● What you are asked to do: Please edit the data below by changing every "Screen dimensions:" to "Display size:" and keeping everything else as it is.

● Given records:
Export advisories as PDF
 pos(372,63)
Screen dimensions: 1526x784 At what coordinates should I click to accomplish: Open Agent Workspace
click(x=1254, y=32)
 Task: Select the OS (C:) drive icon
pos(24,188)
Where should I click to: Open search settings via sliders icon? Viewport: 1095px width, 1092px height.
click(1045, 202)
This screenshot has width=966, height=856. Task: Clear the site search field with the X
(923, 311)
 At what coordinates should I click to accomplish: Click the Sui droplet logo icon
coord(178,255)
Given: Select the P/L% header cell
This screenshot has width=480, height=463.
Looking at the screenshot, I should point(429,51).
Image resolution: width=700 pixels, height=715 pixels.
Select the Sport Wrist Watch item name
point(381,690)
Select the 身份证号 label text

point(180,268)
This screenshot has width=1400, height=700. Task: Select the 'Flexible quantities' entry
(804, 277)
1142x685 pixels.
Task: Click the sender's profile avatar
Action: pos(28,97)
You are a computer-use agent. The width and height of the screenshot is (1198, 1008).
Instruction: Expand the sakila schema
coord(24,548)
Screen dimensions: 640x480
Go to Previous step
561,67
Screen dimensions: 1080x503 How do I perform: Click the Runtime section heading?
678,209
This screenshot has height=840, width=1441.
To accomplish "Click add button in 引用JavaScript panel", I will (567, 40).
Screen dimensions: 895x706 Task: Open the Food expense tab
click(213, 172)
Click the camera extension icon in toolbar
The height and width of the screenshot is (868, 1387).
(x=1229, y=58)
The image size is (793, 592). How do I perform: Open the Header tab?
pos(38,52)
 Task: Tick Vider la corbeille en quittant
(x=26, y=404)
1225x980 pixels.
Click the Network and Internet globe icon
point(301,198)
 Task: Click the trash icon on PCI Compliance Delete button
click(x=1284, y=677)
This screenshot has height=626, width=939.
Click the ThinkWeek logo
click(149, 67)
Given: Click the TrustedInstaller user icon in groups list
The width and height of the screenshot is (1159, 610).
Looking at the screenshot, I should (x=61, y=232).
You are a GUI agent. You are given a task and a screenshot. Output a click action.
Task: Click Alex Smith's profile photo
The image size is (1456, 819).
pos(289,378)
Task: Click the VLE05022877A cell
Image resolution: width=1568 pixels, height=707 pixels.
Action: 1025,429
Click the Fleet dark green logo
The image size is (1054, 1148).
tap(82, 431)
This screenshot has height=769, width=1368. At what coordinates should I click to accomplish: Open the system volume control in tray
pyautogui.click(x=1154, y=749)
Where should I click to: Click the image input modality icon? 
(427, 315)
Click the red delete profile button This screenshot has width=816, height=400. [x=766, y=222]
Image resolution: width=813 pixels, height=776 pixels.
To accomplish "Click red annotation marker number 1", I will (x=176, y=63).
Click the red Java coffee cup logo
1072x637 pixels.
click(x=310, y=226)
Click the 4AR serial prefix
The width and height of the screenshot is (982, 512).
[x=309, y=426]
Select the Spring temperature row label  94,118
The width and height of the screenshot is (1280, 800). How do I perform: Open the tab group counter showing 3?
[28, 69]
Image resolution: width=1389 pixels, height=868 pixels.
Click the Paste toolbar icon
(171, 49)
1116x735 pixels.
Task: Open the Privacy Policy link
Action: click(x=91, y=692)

● Finished task:
Export advisories as PDF
 pos(372,63)
Display size: 1526x784 At what coordinates should I click to accomplish: Open Agent Workspace
click(x=1254, y=32)
 Task: Select the OS (C:) drive icon
pos(24,188)
Where should I click to: Open search settings via sliders icon? Viewport: 1095px width, 1092px height.
click(1045, 202)
This screenshot has width=966, height=856. Task: Clear the site search field with the X
(923, 311)
 At what coordinates should I click to accomplish: Click the Sui droplet logo icon
coord(178,255)
Given: Select the P/L% header cell
This screenshot has width=480, height=463.
Looking at the screenshot, I should point(429,51).
Image resolution: width=700 pixels, height=715 pixels.
Select the Sport Wrist Watch item name
point(381,690)
Select the 身份证号 label text

point(180,268)
This screenshot has width=1400, height=700. Task: Select the 'Flexible quantities' entry
(804, 277)
1142x685 pixels.
Task: Click the sender's profile avatar
Action: pos(28,97)
You are a computer-use agent. The width and height of the screenshot is (1198, 1008).
Instruction: Expand the sakila schema
coord(24,548)
Display size: 640x480
Go to Previous step
561,67
Display size: 1080x503 How do I perform: Click the Runtime section heading?
678,209
This screenshot has height=840, width=1441.
To accomplish "Click add button in 引用JavaScript panel", I will (567, 40).
Display size: 895x706 Task: Open the Food expense tab
click(213, 172)
Click the camera extension icon in toolbar
The height and width of the screenshot is (868, 1387).
(x=1229, y=58)
The image size is (793, 592). How do I perform: Open the Header tab?
pos(38,52)
 Task: Tick Vider la corbeille en quittant
(x=26, y=404)
1225x980 pixels.
Click the Network and Internet globe icon
point(301,198)
 Task: Click the trash icon on PCI Compliance Delete button
click(x=1284, y=677)
This screenshot has height=626, width=939.
Click the ThinkWeek logo
click(149, 67)
Given: Click the TrustedInstaller user icon in groups list
The width and height of the screenshot is (1159, 610).
Looking at the screenshot, I should (x=61, y=232).
You are a GUI agent. You are given a task and a screenshot. Output a click action.
Task: Click Alex Smith's profile photo
The image size is (1456, 819).
pos(289,378)
Task: Click the VLE05022877A cell
Image resolution: width=1568 pixels, height=707 pixels.
Action: 1025,429
Click the Fleet dark green logo
The image size is (1054, 1148).
tap(82, 431)
This screenshot has height=769, width=1368. At what coordinates should I click to accomplish: Open the system volume control in tray
pyautogui.click(x=1154, y=749)
Where should I click to: Click the image input modality icon? 
(427, 315)
Click the red delete profile button This screenshot has width=816, height=400. [x=766, y=222]
Image resolution: width=813 pixels, height=776 pixels.
To accomplish "Click red annotation marker number 1", I will (x=176, y=63).
Click the red Java coffee cup logo
1072x637 pixels.
click(x=310, y=226)
Click the 4AR serial prefix
The width and height of the screenshot is (982, 512).
[x=309, y=426]
Select the Spring temperature row label  94,118
The width and height of the screenshot is (1280, 800). How do I perform: Open the tab group counter showing 3?
[28, 69]
Image resolution: width=1389 pixels, height=868 pixels.
Click the Paste toolbar icon
(171, 49)
1116x735 pixels.
Task: Open the Privacy Policy link
Action: click(x=91, y=692)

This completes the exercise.